Willing to play a role within OPEC’s plan to support oil prices, however, Iraq will not sacrifice its chief goal of expanding market share. The oil nation will continue to increase output, its oil minister said on Saturday.
OPEC’s second-largest producer, trailing Saudi Arabia, Iraq depends on oil sales for 95 percent of its public spending.
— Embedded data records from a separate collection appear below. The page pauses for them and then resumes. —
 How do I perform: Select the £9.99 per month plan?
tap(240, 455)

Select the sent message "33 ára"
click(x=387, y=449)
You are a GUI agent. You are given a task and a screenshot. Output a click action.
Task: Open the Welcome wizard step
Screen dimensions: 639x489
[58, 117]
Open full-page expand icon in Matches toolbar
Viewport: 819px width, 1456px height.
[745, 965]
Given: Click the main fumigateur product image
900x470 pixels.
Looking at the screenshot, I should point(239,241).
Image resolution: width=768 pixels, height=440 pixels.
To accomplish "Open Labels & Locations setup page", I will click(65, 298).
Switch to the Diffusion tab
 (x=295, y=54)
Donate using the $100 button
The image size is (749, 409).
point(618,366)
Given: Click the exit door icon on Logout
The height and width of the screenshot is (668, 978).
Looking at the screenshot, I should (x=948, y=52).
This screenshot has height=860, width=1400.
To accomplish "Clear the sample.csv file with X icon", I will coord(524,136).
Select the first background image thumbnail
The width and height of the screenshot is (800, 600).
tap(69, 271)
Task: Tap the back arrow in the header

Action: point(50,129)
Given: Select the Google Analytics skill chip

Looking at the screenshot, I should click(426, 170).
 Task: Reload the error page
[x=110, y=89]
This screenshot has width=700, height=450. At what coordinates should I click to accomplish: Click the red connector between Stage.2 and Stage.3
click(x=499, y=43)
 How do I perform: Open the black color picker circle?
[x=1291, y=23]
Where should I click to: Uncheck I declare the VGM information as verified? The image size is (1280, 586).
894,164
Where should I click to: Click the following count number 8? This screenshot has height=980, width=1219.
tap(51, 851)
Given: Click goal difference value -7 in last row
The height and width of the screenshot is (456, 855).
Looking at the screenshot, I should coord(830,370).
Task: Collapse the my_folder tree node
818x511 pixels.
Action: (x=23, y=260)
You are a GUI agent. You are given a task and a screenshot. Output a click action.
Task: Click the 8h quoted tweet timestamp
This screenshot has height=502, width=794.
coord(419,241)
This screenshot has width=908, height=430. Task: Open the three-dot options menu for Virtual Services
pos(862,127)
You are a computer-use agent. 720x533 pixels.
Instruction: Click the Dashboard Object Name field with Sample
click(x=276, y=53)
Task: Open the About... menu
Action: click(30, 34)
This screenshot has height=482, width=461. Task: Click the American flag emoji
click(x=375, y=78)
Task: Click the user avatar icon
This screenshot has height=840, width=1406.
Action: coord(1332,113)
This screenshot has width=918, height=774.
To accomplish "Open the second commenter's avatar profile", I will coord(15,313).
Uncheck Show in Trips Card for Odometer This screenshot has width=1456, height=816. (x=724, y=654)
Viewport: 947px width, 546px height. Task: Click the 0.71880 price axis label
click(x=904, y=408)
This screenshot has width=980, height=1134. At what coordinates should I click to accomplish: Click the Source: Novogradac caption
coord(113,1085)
Its economy is reeling under the double impact of low oil prices and the rising cost of the war on Islamic State militants.
Visiting southern oil city of Basra, oil minister Jabar Ali al-Luaibi renewed calls for local and international oil companies in Iraq to increase production and announced plans to double crude storage capacity at the country’s southern export terminals.
The terminals will store up to 24 million barrels in the “coming years” from 12 million barrels currently.
“The ministry has new ambitious plans to develop the oil sector,” al-Luaibi told reporters.
“Among them, the most important is to increase crude output to reach a level that suits Iraq’s needs; we don’t want to specify a ceiling for future production like in the past.”
Luaibi, who became oil minister this month, said Iraq wants to “strengthen OPEC’s role in achieving a balance in the oil market,” but his comments on continuing to increase output suggested it was not looking to take part in a possible agreement to freeze output.
“Iraq is seeking to play an active role in order to support oil prices while preserving a share that is proportionate to its reserves,” Luaibi said.
Members of the Organization of the Petroleum Exporting Countries are due to meet informally in Algeria next month on the sidelines of the International Energy Forum (IEF). Russia is also expected to attend the IEF.